The study's finding that HR has a negative perception among C-suite executives stands out. HR’s struggle for a “seat at the table” with top decision-makers is long-standing and stems from HR historic association with the so-called “soft” or people-oriented side of an organization rather than the revenue side, which senior executives often perceive as more important.
But these days, talent challenges are a top threat to business solvency, which means more companies are looking to HR experts to manage a robust people strategy. HR professionals understand the connection between the bottom line and talent acquisition, employee retention and engagement, and staff development.
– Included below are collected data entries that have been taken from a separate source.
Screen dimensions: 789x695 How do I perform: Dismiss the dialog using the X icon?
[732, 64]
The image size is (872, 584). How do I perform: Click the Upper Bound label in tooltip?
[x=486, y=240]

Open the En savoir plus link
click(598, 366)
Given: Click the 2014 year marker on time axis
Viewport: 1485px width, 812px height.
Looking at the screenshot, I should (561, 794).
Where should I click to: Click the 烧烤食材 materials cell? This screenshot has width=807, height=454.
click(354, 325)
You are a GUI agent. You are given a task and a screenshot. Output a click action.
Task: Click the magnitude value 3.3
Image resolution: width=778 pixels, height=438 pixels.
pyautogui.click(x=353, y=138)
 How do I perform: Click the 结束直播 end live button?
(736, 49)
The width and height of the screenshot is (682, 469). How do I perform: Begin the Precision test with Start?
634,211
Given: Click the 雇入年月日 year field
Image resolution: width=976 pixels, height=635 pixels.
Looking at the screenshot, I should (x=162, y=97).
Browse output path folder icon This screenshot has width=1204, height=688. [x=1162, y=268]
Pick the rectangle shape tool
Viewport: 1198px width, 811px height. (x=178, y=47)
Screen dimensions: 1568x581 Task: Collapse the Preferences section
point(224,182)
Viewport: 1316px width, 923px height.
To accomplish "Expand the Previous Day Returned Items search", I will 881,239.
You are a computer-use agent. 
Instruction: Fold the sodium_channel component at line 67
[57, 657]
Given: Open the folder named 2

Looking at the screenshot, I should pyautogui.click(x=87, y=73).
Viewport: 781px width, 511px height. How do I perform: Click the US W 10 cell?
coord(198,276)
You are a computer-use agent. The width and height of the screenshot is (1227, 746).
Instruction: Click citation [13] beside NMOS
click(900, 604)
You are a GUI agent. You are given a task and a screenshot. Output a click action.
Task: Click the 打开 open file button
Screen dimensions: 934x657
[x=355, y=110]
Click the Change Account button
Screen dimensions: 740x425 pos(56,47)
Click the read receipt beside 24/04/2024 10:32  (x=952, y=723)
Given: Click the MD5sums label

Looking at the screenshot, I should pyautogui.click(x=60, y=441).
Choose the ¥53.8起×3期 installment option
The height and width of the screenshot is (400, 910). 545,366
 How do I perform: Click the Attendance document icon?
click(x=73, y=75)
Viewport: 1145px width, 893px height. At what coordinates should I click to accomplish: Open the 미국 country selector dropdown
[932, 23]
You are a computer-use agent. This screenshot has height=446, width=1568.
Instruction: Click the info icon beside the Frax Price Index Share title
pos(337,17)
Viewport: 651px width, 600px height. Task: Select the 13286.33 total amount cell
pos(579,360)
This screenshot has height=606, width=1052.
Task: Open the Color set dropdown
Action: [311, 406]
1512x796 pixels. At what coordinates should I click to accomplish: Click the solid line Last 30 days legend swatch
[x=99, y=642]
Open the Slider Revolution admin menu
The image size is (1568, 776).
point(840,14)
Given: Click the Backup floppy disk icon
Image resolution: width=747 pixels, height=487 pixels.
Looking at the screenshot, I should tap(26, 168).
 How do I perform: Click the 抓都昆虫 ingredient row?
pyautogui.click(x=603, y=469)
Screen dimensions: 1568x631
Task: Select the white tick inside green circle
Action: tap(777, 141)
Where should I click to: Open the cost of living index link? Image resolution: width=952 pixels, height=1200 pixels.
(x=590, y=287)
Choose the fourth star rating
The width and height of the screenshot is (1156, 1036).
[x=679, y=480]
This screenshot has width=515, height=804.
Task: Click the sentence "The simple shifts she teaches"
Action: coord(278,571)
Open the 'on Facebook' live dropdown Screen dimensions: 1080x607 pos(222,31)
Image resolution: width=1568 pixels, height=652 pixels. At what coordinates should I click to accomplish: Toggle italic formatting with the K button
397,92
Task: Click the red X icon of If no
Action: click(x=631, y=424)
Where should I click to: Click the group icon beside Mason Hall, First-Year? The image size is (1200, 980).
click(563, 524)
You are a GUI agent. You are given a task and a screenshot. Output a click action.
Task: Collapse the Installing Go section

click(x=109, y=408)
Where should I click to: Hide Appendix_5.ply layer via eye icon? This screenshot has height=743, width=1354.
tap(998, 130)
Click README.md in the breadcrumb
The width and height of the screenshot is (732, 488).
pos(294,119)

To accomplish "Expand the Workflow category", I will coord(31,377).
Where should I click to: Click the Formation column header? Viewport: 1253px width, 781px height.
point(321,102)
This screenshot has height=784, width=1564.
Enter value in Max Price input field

Traditional HR professionals acknowledge that understanding financials is crucial to their success as leaders in their organizations. This study also highlights a perpetual challenge for HR executives: convincing other executives that they are critical to the overall sustainability of a business. Take a more strategic approahc has been a challenge for the profession but it is a critically important skill. Good strategy requires solid data gathering and the ability to parse compelling stories out of that data.
Convincing skeptical senior executives of the critical value of CHROs becomes much easier when numbers and data point to a direct bottom-line impact. The good news is that once the argument is successfully made, CHROs report having a greater influence on CEOs. Such influence puts them in a position to potentially effect real organizational change from the top down.